Note: in the Nihon Shoki, the cave episode appears in several alternate versions, each differing slightly in details — why she enters, what draws her out. There isn’t one “official” telling. The plurality is part of how the story has survived.
Other gods around her
Amaterasu doesn’t carry her stories alone.
The closest figure in her stories is Susanoo, her younger brother — the one whose violence drove her into the cave. He’s punished and exiled to earth, where his story changes completely: he becomes the hero who defeats the eight-headed serpent.
Same god, two halves. We cover his side in a separate article.
Where to meet her today
Shrines that enshrine Amaterasu are everywhere in Japan.
The most famous is Ise Jingū (Inner Shrine), in Mie Prefecture — known for its long forest path and the sense of quiet it preserves.
Beyond Ise, many shrines called Shinmei-sha (神明社) or Tenso Jinja (天祖神社) also enshrine Amaterasu. Small neighborhood shrines often carry her name, too.
The Amaterasu enshrined at Ise and the one in a small town shrine are the same kami.
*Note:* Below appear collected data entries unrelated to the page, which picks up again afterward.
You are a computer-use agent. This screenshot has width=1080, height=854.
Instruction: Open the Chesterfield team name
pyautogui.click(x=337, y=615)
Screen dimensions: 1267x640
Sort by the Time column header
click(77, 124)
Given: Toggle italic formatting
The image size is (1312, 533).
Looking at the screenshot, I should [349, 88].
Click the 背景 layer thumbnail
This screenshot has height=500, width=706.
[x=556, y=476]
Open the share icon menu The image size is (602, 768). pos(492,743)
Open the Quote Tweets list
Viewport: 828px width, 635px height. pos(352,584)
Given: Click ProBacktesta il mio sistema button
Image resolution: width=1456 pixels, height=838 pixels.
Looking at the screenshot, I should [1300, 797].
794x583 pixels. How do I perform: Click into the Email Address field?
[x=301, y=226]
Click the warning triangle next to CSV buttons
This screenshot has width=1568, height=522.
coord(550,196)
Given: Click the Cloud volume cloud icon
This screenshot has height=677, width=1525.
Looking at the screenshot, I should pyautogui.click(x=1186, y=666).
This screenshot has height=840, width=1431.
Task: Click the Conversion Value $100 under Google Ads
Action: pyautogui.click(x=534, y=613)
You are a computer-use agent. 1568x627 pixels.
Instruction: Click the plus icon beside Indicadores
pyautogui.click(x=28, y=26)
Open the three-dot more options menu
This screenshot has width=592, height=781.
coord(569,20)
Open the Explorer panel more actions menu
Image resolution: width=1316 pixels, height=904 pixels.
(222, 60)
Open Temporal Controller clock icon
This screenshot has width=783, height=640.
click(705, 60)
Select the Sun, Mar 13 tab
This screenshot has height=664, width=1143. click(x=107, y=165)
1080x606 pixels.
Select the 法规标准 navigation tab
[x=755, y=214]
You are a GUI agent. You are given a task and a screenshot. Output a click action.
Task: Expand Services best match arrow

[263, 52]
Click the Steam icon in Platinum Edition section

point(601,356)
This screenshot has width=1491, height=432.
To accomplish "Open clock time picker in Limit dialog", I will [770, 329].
Shrine etiquette doesn’t change for her — same approach as any other shrine. For practical guidance, see How to Visit a Shrine and Why Some Shrines Are Tiny.
A closing note
Amaterasu is the sun, and also someone who hides. She is at the center of the mythology, and also the figure the other gods had to coax out of a cave with laughter.
If you carry that double sense with you when you stand at the entrance of Ise — or in front of a small neighborhood Shinmei-sha — the moment of putting your hands together becomes a little different.